Whenever you find yourself in this situation it's easy to think that by doing X, you will garn favor with the Elephant and what can it hurt really? Heck, maybe the customer won't even know.

Wrong! No matter what the Elephant says, does, or promises, never put a partner in front of your customer. If you do, a) they will find out and b) you probably won't have a customer for long. Remember, the customer pays your paycheck and the partner may somehow be involved in there, but they aren't as important as the customer.

Strategy Three — Elephants Can Smother You

Sometimes you'll get an Elephant so interested in your business they will overrun you and smother you with their attention. Typically, Elephant companies have hundreds if not thousands of employees in all kinds of departments and groups that maybe interested in what the Mouse is up to (especially if you have a peanut — see Strategy Five).

The result is you could easily have twenty to thirty people from the partner totally swamping your smaller resources. To avoid this situation, you need to designate a gate keeper on both the Elephant and Mouse side of the equation. That gatekeeper shouldn't be afraid to say to the Elephant, "Hey E, we are super-busy right now and would love to send ten people out to meet you in Hawaii but just aren't able to. How about we schedule a Webinar instead?"

Sometimes a very interested Elephant's interest will actually go up the more restricted and controlled access to their Mouse is.

Strategy Four — Remember: You are a Mouse, They are an Elephant, Use That Fact to Your Advantage

Sure Elephants are big and can not only throw their weight around, but they can crush Mice under their massive weight. As a Mouse, you have a key one-word advantage that Elephants don't possess: speed. Once an Elephant is going it can't stop quickly, it can't turn quickly, but a Mouse sure can. Use your speed, agility, and overall limberness to stay out of the way of the Elephant.

For example, in one Mouse company I founded, we learned that the Elephant was going to release products that would overlap 30 to 50 percent with ours. Because we kept the Elephant close, we learned about this information a year in advance. By the time the Elephant came out with the competing offering, we were on to bigger and better things.

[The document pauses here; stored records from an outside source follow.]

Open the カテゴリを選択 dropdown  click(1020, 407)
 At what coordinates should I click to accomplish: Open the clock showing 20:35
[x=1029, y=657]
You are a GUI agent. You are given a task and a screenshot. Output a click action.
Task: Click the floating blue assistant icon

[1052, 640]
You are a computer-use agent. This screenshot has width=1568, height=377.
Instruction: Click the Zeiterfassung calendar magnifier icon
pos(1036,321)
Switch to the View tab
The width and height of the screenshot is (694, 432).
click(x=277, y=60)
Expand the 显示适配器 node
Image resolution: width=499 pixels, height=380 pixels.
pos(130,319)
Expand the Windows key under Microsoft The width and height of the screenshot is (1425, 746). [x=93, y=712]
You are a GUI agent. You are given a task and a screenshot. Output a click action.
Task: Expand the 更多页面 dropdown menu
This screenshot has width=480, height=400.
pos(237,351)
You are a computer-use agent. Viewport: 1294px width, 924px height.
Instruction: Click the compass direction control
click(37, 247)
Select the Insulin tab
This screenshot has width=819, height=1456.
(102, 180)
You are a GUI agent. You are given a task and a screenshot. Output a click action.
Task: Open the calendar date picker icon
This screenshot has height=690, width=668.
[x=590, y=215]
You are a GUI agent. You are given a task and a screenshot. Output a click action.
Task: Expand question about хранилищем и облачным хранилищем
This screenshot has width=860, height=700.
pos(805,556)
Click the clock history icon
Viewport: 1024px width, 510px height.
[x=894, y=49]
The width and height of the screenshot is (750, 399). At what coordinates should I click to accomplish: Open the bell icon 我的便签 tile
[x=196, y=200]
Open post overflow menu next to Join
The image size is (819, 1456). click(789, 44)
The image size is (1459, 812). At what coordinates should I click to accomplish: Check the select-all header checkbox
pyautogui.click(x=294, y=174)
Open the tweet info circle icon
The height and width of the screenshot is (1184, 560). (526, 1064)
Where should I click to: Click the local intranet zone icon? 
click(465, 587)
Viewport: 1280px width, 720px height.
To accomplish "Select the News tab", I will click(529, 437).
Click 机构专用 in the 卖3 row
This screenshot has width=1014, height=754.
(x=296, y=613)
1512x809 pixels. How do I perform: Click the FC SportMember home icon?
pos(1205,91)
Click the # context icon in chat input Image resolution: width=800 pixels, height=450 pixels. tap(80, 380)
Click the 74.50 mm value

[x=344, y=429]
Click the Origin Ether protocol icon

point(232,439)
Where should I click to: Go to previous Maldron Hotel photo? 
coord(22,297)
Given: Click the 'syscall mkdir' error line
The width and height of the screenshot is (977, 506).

Strategy Five — When Dancing With Elephants, Get a Peanut ASAP

If you are in an industry with lots of Elephants like ChannelAdvisor is, you may find that the Elephants just really don't care about your company and its needs. You may find yourself saying: "Hey, Mr. Elephant, we really need X to work with you better." And the request falls on deaf ears. You probably won't get any calls back, or the worst-case-scenario, they will want you to pay to partner with them.

By a peanut, I mean within this Mouse/Elephant metaphor something that the Elephant finds desirable, or at a minimum something that's important to it in some way.

One valuable peanut we have found is customers. If you have either large customers the Elephant wants access to or you have deeper relationships with the Elephant's own customers; this becomes a very valuable asset in the eyes of the Elephant (and you know this because you understand the Elephant's business so well — see Strategy One). Other examples of Peanuts may be technologies, features, customer lists, vertical industries, or even locations.

Once you have a Peanut, then that becomes a strong bargaining chip. For example: "Mr. Elephant, I'd love to share this delicious Peanut with you, but I'd really like to be listed as a premium partner on your homepage."

Dance Mouse, Dance!

In summary, I hope these five strategies have given you some ideas on how to deal with any Elephants in your industry. Also, remember size is always relative. At ChannelAdvisor, we have over two hundred people now and frequently will partner with one to two person shops. In those scenarios, we're the Elephant and they are the Mice. However, we don't treat them as poorly as we've been treated by Elephants because we always live by the golden rule: do unto Mice as you would have Elephants do unto you.